Me estaba recostando sobre una camilla blanca. Era una mujer muy hermosa, hasta los guantes y el barbijo le sentaban bien. Las calzas apretaban firmemente sus piernas torneadas, su figura era armónica y despampanante, era un pedazo de cielo ante mis ojos.
Tomó unas tijeras y un bisturí. Mi sangre se escurría entre las hojas del primero, y en el segundo se hallaban partes de mis pulmones. La tijera tiraba mi piel y la despedazaba. Podía sentir como el tejido crujía y se quebraba. El aire se me iba, me estaba desinflando como una pelota.
—Señorita, ¿le puedo pedir un favor? — le dije en voz baja, mientras ella removía mis pulmones. —¿Me podría traer un cigarrillo, por favor?
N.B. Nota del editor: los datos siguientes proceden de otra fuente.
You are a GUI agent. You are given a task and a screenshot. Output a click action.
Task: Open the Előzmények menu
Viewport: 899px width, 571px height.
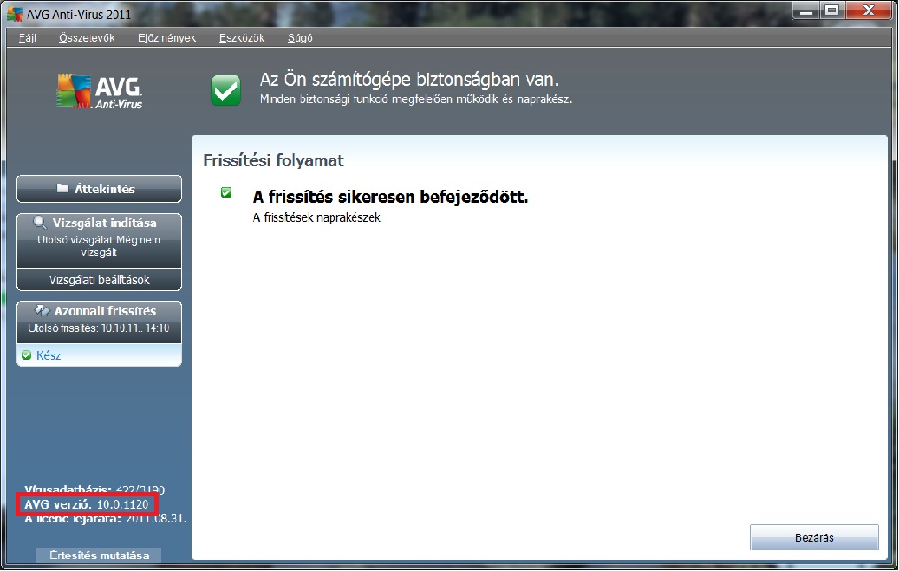pyautogui.click(x=167, y=38)
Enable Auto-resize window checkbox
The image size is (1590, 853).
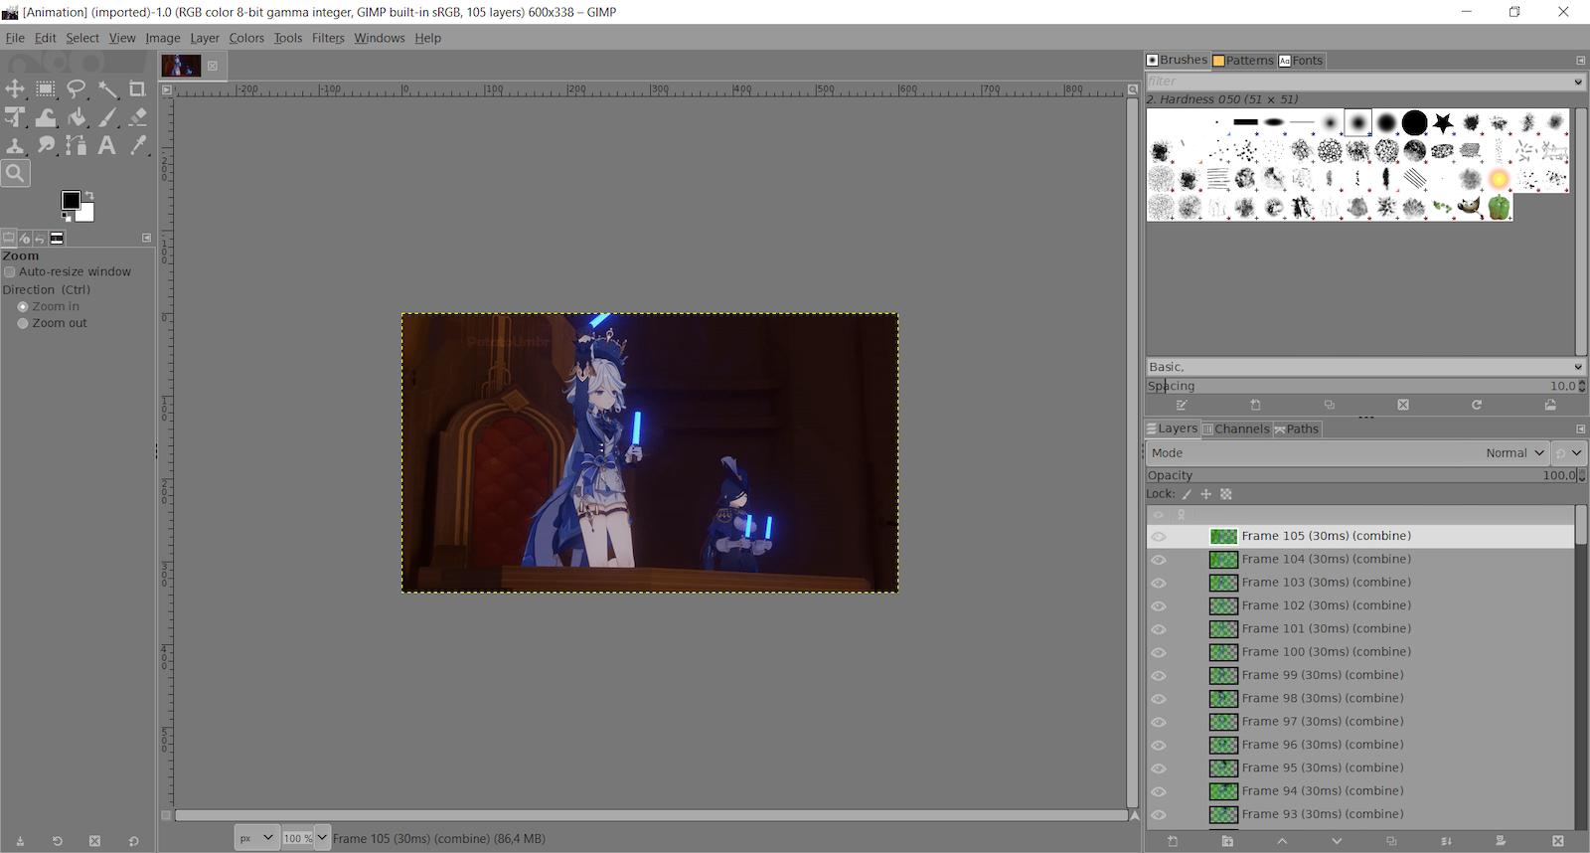(x=10, y=272)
Ella me ignoró, como lo había presentido. Su boca se abrió y dejó ver los vidrios rotos clavados en sus encías. Parecían reflejar mi alma con aquellos colores apagados, casi muertos. Mordió el músculo central de mi espíritu, metiendo su cabeza en mi pecho. Vi como la carne roja se deshacía en su boca mientras ella me miraba fijo con sus ojos perdidos. Esos ojos vacíos eran aterradores.
Necesitaba un cigarro, definitivamente. Era la única salida para calmar la ansiedad.